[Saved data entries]
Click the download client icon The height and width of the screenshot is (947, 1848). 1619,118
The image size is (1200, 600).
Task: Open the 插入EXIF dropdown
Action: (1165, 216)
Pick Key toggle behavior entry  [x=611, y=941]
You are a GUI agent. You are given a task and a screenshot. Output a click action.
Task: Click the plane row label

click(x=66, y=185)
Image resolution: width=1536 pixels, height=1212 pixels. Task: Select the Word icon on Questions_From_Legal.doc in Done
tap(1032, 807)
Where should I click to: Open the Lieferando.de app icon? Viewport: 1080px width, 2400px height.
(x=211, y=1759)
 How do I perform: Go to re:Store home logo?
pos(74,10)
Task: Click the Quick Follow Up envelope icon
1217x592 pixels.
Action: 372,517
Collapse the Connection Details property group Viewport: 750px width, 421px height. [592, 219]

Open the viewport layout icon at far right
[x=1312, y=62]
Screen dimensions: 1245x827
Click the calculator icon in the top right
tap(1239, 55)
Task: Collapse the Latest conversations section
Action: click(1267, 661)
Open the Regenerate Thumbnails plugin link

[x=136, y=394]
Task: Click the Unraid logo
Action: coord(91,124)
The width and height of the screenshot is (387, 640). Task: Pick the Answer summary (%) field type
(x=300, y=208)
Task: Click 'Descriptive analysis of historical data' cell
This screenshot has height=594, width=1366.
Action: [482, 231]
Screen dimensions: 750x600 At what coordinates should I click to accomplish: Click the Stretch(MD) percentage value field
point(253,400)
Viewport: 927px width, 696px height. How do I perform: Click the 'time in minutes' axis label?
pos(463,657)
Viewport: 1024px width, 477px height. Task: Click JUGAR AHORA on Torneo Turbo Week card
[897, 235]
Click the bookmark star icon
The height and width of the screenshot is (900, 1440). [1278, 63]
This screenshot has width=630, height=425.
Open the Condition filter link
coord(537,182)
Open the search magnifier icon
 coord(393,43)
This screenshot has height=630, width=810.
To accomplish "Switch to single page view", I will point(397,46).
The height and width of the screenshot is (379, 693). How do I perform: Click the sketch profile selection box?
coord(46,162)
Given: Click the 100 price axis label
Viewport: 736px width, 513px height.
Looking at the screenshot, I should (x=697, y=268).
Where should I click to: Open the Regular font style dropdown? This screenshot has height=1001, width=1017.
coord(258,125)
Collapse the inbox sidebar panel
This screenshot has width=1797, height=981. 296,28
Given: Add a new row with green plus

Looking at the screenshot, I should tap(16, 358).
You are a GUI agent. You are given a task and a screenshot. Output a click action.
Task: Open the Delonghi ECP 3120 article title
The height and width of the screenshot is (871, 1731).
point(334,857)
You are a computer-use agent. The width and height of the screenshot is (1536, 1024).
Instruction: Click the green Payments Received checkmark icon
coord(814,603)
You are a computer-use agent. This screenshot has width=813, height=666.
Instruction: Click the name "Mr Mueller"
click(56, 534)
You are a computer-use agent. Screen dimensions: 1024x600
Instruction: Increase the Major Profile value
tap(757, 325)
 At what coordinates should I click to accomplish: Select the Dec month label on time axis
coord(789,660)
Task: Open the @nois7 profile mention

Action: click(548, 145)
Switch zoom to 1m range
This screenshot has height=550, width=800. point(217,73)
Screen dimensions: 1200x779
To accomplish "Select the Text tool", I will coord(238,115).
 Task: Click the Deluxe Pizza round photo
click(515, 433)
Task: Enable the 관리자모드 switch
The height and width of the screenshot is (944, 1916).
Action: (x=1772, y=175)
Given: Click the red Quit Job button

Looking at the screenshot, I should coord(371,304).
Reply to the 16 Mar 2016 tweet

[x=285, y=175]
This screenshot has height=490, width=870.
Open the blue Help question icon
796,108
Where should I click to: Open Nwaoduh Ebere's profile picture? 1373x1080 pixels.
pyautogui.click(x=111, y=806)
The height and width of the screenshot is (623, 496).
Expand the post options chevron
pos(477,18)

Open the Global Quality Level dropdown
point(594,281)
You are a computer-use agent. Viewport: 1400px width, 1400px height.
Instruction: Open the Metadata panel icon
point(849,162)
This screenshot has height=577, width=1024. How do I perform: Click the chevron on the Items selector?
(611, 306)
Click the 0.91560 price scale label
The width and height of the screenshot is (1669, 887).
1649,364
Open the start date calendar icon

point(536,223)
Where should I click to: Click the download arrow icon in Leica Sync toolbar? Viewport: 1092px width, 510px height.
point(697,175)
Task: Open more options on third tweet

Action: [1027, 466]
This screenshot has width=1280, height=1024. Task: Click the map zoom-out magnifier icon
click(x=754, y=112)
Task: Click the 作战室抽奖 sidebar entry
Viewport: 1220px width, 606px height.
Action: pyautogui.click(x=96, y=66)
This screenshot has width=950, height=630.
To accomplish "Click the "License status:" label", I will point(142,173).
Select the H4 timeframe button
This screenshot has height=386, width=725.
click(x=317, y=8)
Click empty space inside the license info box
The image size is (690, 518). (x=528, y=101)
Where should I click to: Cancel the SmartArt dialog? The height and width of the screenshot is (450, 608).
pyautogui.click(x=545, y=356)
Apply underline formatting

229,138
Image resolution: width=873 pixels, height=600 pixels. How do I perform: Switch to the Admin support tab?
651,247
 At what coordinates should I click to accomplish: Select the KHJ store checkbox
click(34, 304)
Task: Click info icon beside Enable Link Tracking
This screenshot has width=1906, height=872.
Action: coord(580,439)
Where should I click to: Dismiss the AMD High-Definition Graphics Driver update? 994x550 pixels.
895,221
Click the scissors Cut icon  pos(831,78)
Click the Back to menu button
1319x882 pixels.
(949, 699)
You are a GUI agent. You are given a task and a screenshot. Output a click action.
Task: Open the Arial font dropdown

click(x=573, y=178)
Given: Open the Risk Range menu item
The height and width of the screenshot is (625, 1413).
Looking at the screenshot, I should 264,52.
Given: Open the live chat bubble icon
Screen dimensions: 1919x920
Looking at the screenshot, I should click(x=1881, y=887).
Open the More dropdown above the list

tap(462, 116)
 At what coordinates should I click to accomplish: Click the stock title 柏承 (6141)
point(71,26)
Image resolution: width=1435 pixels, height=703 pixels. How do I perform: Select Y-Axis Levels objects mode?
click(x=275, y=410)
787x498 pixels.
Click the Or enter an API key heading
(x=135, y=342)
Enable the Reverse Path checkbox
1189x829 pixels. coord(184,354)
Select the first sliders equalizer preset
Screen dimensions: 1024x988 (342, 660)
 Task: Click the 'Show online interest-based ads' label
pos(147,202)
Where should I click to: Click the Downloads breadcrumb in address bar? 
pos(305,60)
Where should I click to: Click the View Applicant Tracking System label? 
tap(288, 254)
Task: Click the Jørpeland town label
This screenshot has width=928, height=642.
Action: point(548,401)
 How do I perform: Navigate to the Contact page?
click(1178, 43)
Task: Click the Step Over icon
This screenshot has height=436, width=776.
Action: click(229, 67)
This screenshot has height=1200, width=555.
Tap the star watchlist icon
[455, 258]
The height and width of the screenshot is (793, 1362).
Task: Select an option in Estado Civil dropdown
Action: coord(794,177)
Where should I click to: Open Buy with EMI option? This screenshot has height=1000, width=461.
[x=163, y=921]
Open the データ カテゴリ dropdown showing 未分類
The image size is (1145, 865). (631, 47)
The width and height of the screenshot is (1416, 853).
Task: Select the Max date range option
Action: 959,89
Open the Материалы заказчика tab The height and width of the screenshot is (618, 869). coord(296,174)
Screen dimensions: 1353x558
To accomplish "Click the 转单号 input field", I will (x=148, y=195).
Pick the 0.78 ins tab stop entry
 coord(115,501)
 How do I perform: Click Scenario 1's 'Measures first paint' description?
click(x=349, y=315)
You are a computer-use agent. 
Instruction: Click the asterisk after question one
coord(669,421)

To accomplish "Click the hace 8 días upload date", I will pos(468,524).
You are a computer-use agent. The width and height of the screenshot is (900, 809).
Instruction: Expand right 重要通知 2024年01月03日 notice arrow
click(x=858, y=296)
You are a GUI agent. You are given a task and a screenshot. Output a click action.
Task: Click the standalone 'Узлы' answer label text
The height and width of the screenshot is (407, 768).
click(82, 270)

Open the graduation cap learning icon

● **About this task**
Every line above from the line with "Task: Click the Jørpeland town label" to the line with "This screenshot has height=1200, width=555.", inclusive, must be returned exactly; no other line belongs in the reply.

● **Solution to the exercise**
Task: Click the Jørpeland town label
This screenshot has width=928, height=642.
Action: point(548,401)
 How do I perform: Navigate to the Contact page?
click(1178, 43)
Task: Click the Step Over icon
This screenshot has height=436, width=776.
Action: click(229, 67)
This screenshot has height=1200, width=555.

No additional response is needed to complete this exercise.